Collected data:
-=-=-

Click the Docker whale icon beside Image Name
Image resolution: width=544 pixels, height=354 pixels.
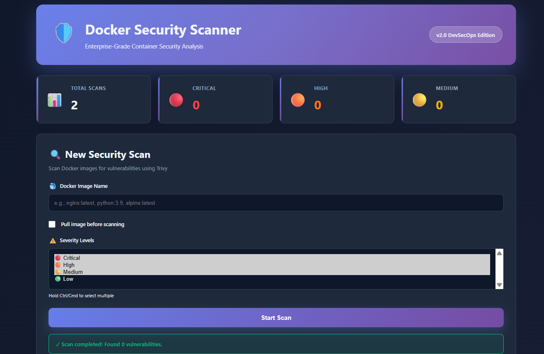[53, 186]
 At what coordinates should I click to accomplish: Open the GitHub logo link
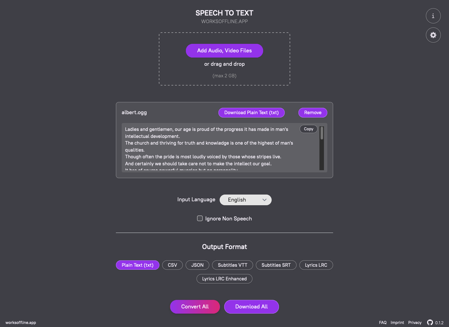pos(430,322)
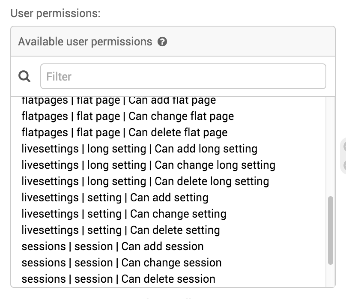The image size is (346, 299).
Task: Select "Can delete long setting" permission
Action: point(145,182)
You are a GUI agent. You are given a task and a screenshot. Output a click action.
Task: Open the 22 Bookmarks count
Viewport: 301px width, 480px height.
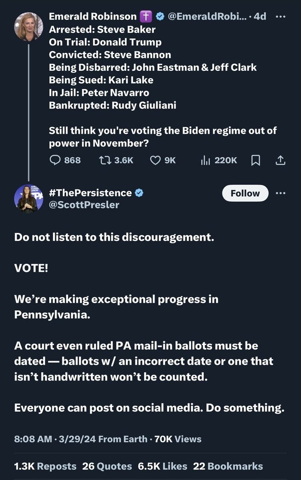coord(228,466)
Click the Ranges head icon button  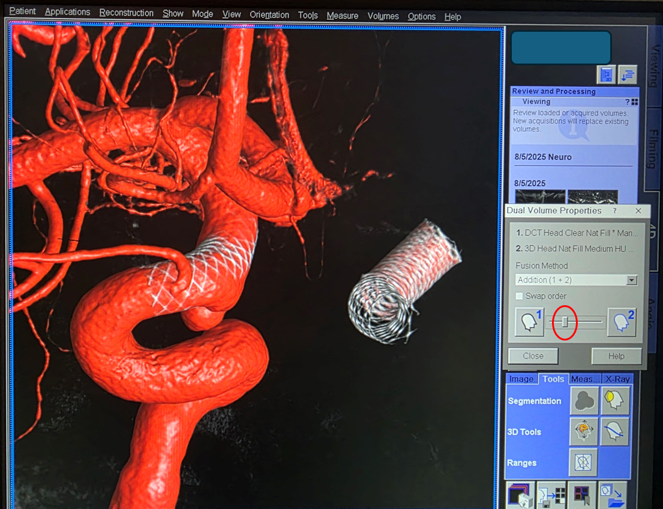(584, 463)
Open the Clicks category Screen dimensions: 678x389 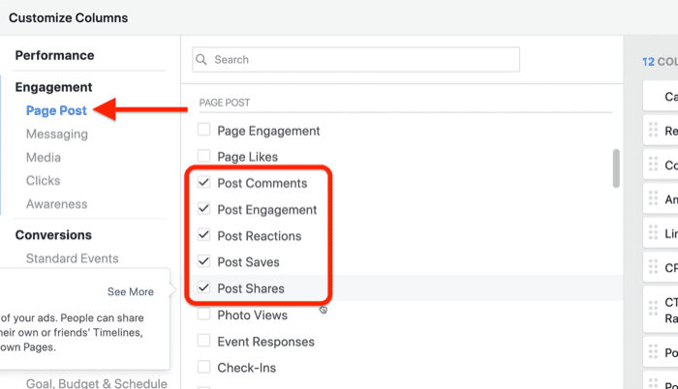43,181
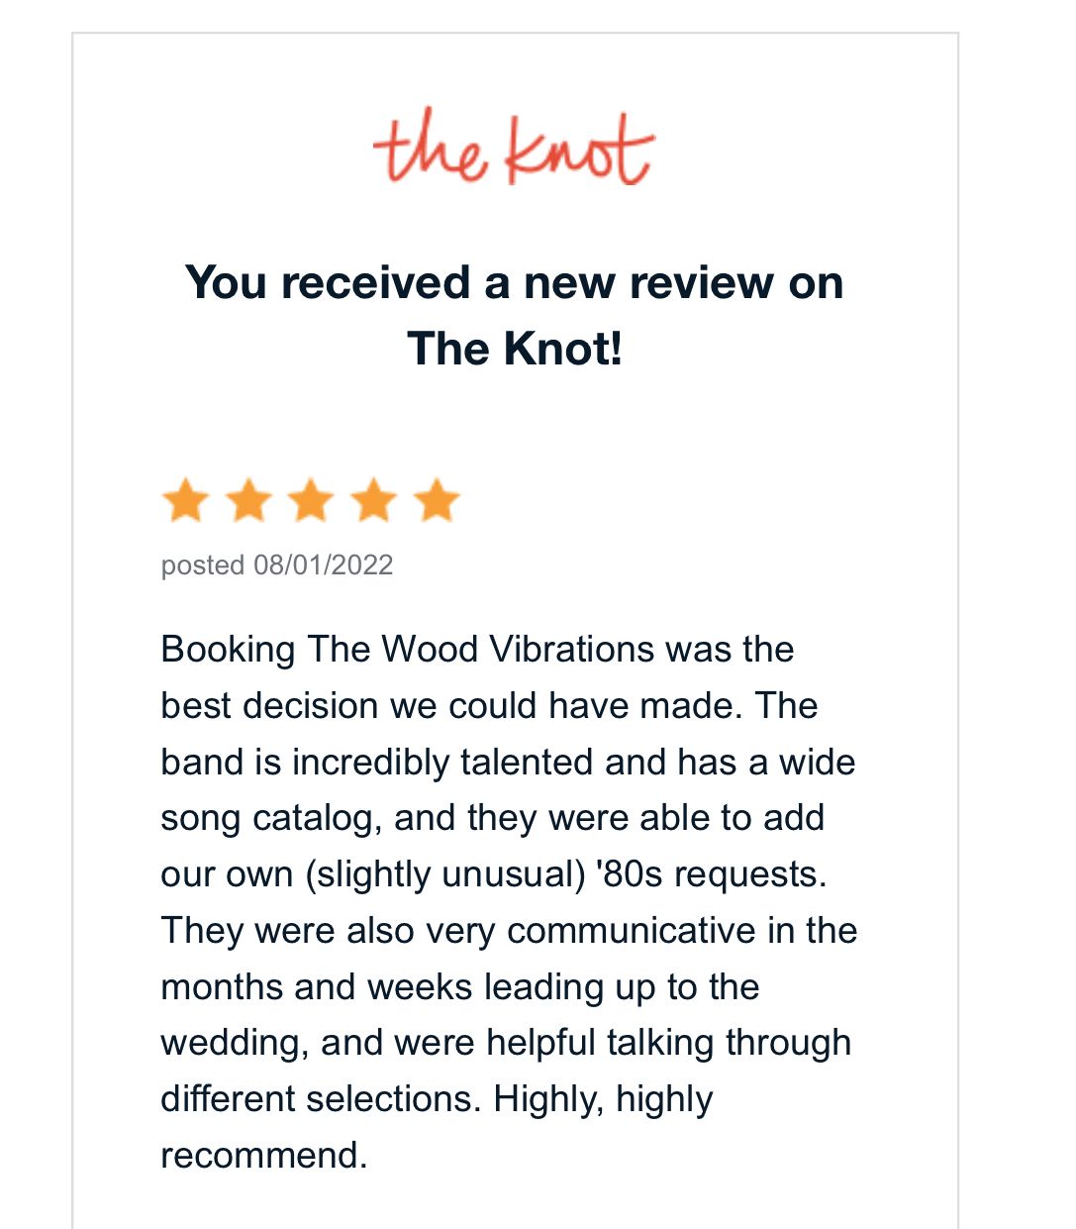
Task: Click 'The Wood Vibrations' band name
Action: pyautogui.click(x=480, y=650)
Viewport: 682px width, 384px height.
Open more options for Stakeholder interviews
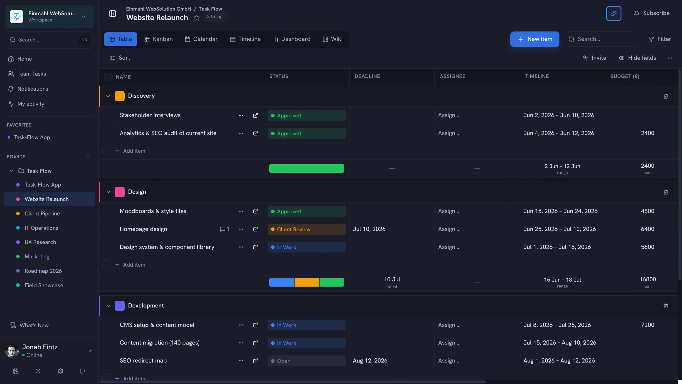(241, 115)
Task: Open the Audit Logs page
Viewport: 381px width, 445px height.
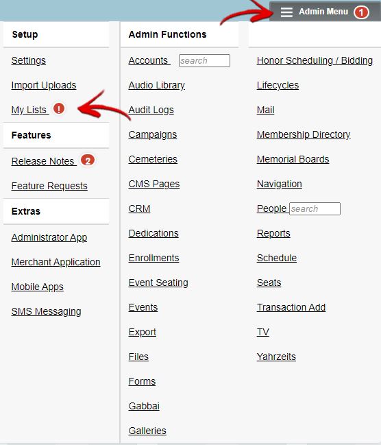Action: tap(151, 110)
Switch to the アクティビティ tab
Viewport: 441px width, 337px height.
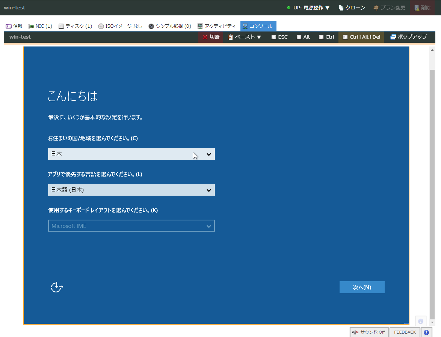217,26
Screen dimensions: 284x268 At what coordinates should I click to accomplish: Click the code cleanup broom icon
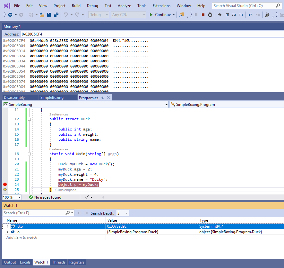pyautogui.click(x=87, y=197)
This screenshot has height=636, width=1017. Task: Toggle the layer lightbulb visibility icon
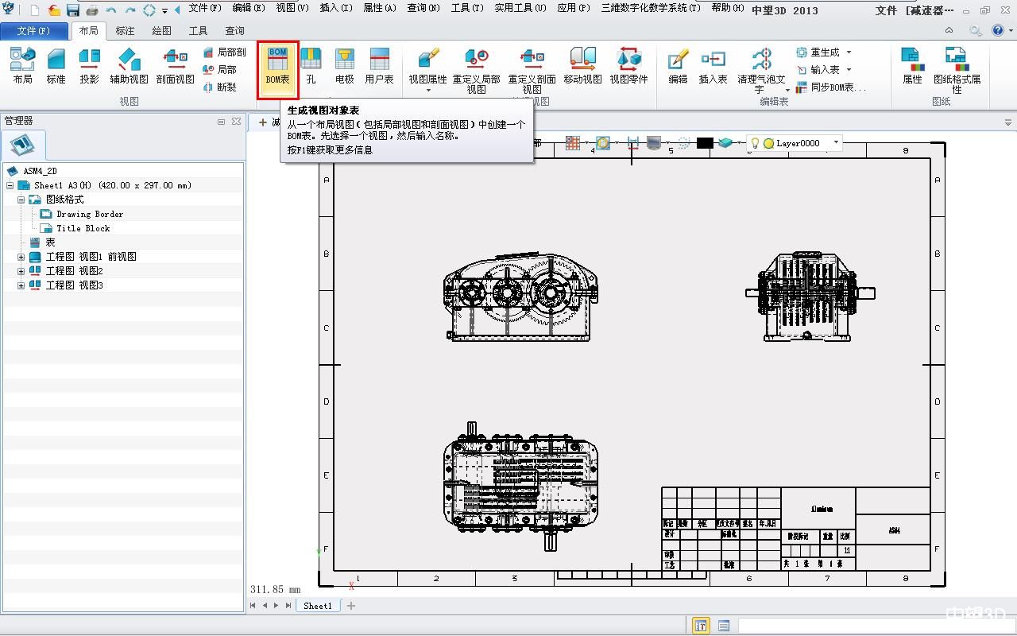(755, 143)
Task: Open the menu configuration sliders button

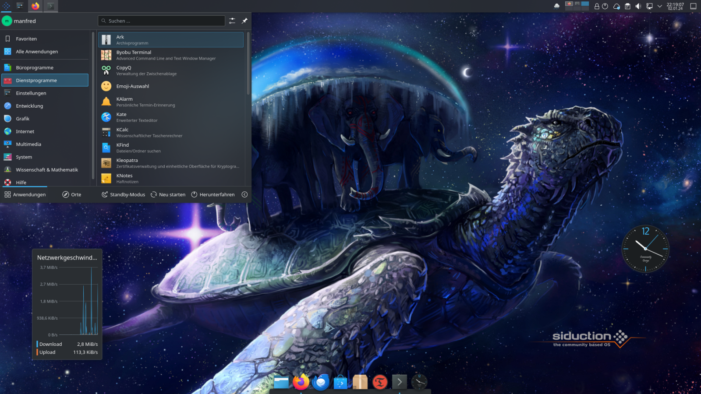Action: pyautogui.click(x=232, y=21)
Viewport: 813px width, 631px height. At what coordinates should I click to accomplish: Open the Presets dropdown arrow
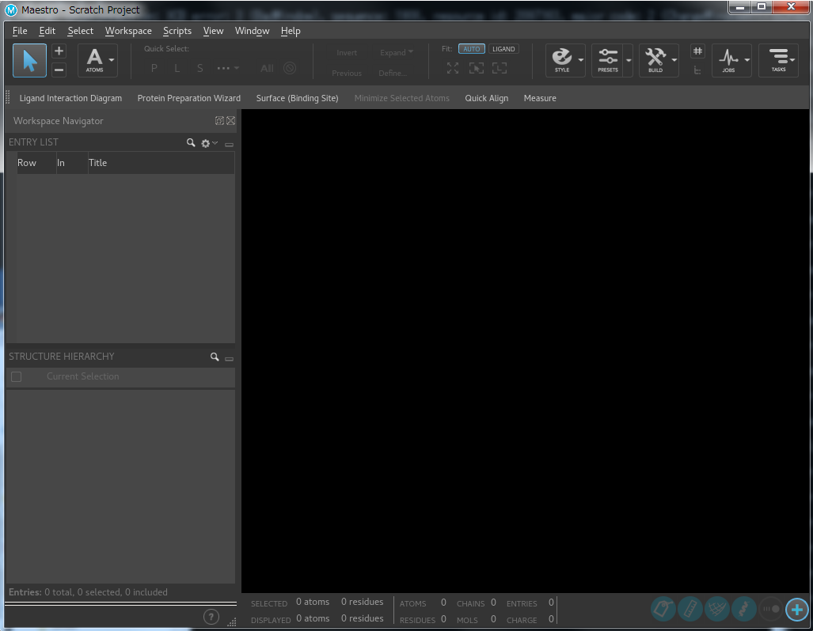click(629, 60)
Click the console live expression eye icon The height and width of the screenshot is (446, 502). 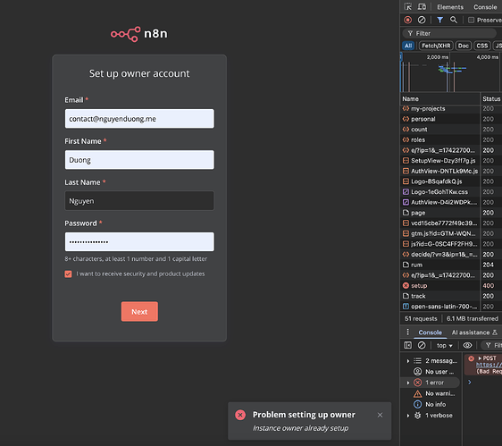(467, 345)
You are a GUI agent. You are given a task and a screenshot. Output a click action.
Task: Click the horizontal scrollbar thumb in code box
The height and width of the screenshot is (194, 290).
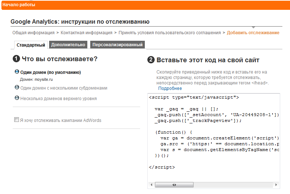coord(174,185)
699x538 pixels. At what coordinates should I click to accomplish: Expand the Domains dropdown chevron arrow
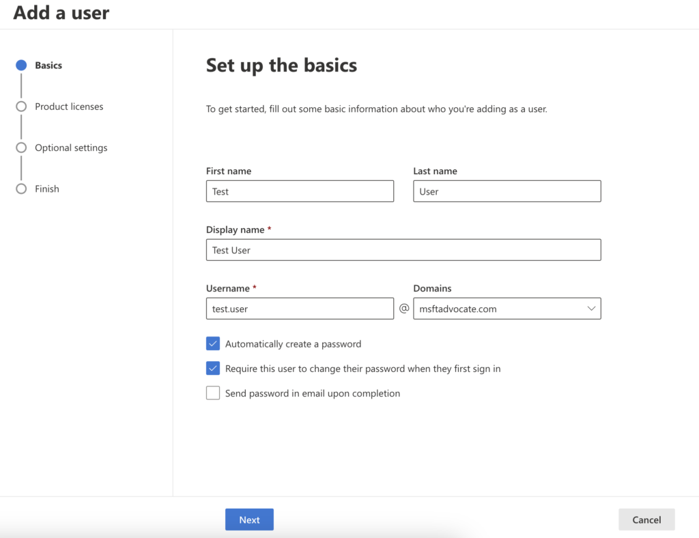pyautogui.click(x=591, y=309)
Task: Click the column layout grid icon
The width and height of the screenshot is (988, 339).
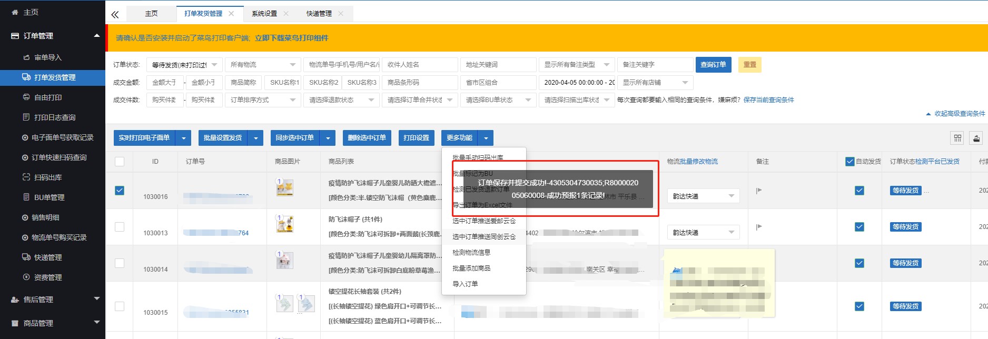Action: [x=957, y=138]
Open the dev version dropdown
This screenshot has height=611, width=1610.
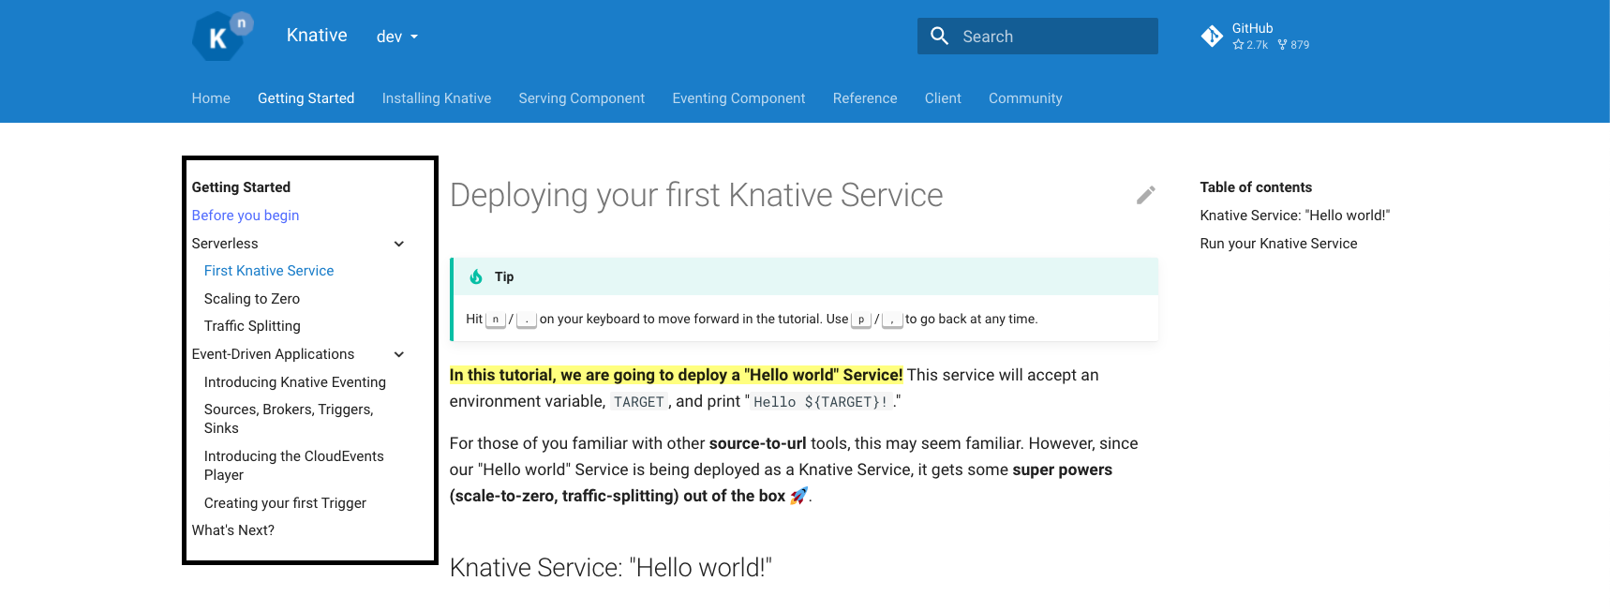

-=-=-

Reproduce the span beginning at the line with "Open the dev version dropdown" and ending at the last line of the entries above, inclusive, exactly as it stands. Exclude the pictures.

- SOLUTION BELOW:
Open the dev version dropdown
This screenshot has height=611, width=1610.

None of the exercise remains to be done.